The Houston school board has until Aug. 15 to submit its official response to the TEA.

The full preliminary report by state investigators into the Houston school board is now publicly available, after attorneys for the Houston Independent School District included it in a federal court filing, as they try to stop the state from taking any action against the district.

Based on the findings, investigators recommend the state’s Education Commissioner, Mike Morath, downgrade HISD’s accreditation; appoint a conservator and install a board of managers to replace the nine elected board members “due to the HISD Board of Trustees’ demonstrated inability to appropriately govern, inability to operate within the scope of their authority, circumventing the authority of the Superintendent, and inability to ensure proper contract procurement laws are following.”
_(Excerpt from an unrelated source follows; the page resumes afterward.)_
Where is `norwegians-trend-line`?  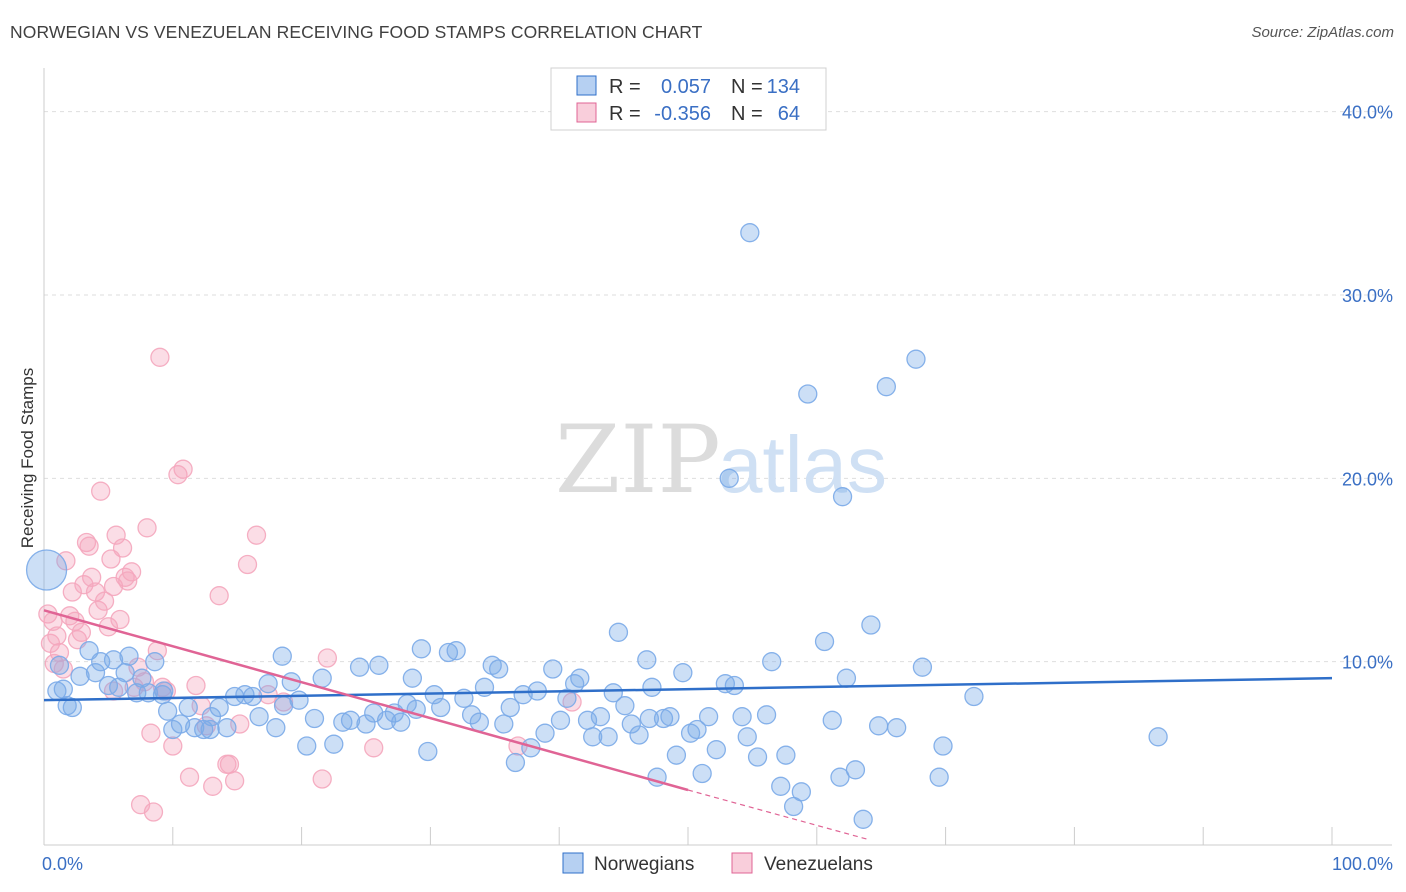 norwegians-trend-line is located at coordinates (688, 689).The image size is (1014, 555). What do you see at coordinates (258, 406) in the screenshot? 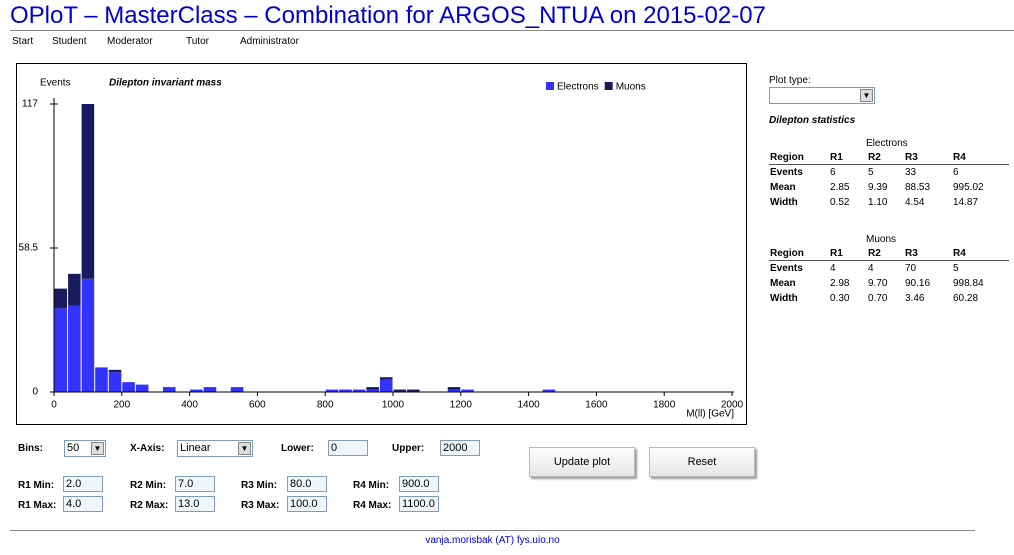
I see `x-tick-label: 600` at bounding box center [258, 406].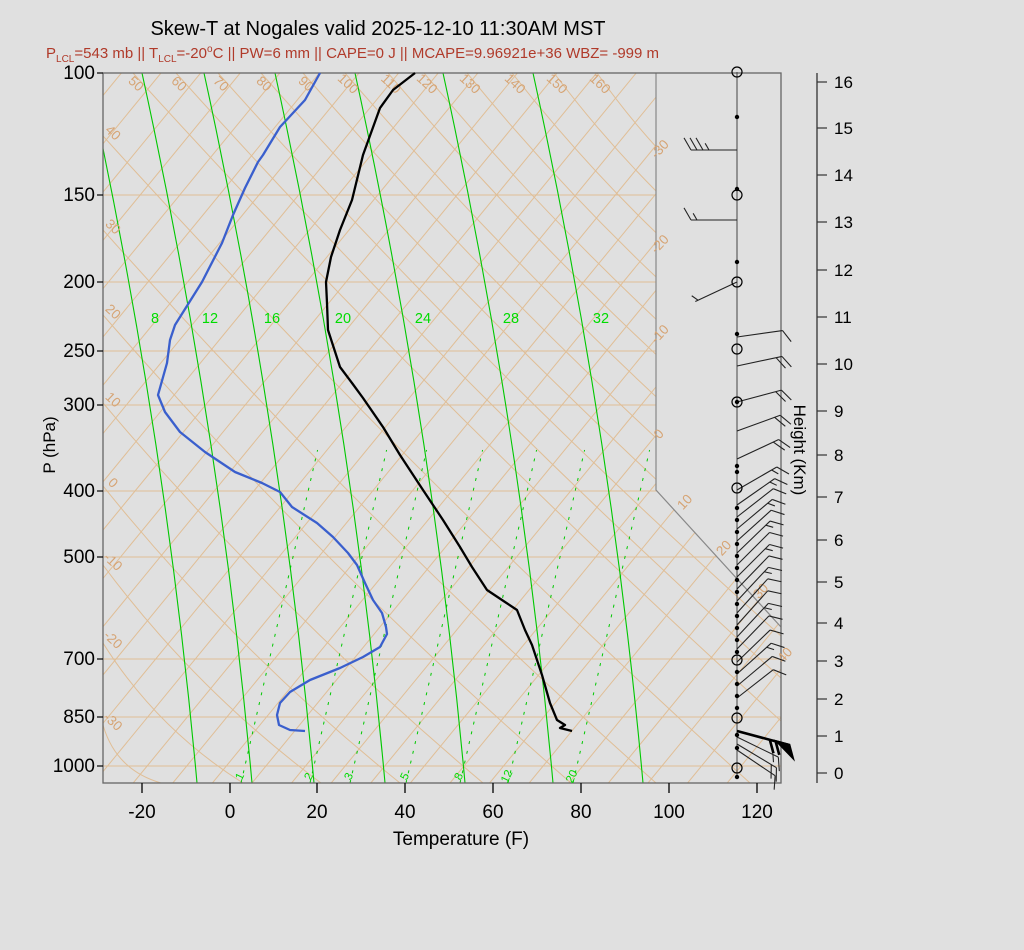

In the 34-page report, the head of the Texas Education Agency's special investigations unit, Jason Hewitt, details multiple alleged violations.

Those include breaking the state's Open Meetings Act when school board members organized unposted meetings to conduct business in secret. This eventually led to five members — Diana Dávila, Holly Maria Flynn Vilaseca, Sergio Lira, Elizabeth Santos and Anne Sung — abruptly firing the interim superintendent and briefly hiring a former HISD chief.

Hewitt also found that board members exceeded their governance authority, when some of them acted individually on behalf of others, for example with email messages or violating the board’s own policies on governance.

The investigation also found that some board members, including President Dávila, lied to investigators and allegedly broke procurement rules when the district was selecting vendors. In one instance, Hewitt said that Dávila and her husband met with a district administrator at a seafood restaurant, where the couple pressured them to cancel a custodial contract and award it to their preferred vendor instead.

The Houston school board has until Aug. 15 to submit its official response to the TEA, though state investigators noted in their preliminary report that their findings don’t address all allegations raised and they could be in the process of investigating other issues in HISD.